Title: Comparison of subspace and prediction error methods of system identification for cement grinding process
Authors: Venkatesh Sivanandam; Ramkumar Kannan; Seshadhri Srinivasan; Guruprasath Muralidharan
Addresses: School of Electrical and Electronics Engineering, SASTRA University, Thanjavur, India ' School of Electrical and Electronics Engineering, SASTRA University, Thanjavur, India ' Kalasalingam University, Krishnankoil, India ' FLSmidth Pvt. Ltd., Chennai, India
Abstract: Maintaining product quality in cement grinding process in the presence of clinker heterogeneity is a challenging task. Model predictive controllers (MPC) are argued to be one possible solution to handle the variability, and the lack of models that relates clinker heterogeneity with product quality makes the MPC design challenging. This investigation addresses the suitability of two data-driven modelling approaches for cement grinding process-prediction error and subspace identification methods. Data collected from cement grinding process is used to build the model of the same. The collected data is used to build different candidate state-space models using the prediction error and subspace identification methods. The candidate models were validated using Akaike's information criterion and mean square error to study the suitability of these modelling techniques. The validation tests are used to identify the most suitable candidate models for the prediction error and subspace methods. The models developed in this investigation are inputs to design predictive controllers for cement industries and assure product quality in the presence of clinker grindability variations.

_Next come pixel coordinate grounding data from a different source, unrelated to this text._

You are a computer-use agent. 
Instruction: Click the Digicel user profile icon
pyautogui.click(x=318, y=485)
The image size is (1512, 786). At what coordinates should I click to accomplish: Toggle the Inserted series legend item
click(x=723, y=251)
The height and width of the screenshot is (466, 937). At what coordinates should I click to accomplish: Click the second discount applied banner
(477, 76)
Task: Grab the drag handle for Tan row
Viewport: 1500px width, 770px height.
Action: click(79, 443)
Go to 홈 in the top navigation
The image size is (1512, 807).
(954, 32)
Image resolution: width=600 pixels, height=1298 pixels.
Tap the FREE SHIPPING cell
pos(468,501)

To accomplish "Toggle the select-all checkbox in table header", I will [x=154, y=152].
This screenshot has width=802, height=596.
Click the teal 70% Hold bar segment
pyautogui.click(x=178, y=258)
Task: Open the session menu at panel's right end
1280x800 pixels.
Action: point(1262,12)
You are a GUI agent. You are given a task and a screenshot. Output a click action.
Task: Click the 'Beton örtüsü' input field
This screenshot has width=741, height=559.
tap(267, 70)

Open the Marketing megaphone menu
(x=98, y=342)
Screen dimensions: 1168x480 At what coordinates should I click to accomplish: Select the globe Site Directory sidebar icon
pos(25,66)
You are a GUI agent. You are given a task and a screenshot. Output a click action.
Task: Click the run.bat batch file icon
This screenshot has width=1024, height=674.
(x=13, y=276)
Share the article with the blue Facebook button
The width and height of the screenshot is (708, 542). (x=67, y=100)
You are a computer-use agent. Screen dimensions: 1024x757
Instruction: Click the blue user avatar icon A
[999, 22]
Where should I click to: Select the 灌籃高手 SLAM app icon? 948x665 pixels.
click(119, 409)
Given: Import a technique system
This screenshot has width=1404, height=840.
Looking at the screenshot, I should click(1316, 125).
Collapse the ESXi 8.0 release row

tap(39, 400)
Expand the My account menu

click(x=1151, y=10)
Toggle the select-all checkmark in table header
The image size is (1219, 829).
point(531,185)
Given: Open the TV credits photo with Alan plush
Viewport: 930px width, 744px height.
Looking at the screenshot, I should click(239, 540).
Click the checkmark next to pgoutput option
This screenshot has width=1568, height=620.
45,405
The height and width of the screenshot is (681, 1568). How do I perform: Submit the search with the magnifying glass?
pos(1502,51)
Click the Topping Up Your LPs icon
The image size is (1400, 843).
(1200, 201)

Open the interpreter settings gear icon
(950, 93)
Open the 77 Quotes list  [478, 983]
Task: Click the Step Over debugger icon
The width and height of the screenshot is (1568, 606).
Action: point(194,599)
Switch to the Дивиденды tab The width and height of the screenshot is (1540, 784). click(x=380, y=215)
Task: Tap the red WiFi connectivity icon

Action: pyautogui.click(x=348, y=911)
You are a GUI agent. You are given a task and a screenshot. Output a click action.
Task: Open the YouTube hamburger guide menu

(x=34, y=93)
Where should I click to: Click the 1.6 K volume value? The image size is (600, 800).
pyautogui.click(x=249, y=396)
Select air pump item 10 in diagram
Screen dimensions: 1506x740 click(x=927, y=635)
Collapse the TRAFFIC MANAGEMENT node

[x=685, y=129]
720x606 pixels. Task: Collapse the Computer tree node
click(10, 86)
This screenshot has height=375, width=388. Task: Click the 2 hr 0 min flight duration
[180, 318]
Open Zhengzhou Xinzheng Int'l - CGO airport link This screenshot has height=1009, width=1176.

Keywords: cement grinding; system identification; state space modelling; prediction error method; PEM; subspace method; product quality; clinker heterogeneity; model predictive control; MPC; mean square error; MSE; controller design; cement industry.
DOI: 10.1504/IJSPM.2016.077319
International Journal of Simulation and Process Modelling, 2016 Vol.11 No.2, pp.97 - 107
Received: 03 Jul 2015
Accepted: 13 Oct 2015
Published online: 28 Jun 2016 *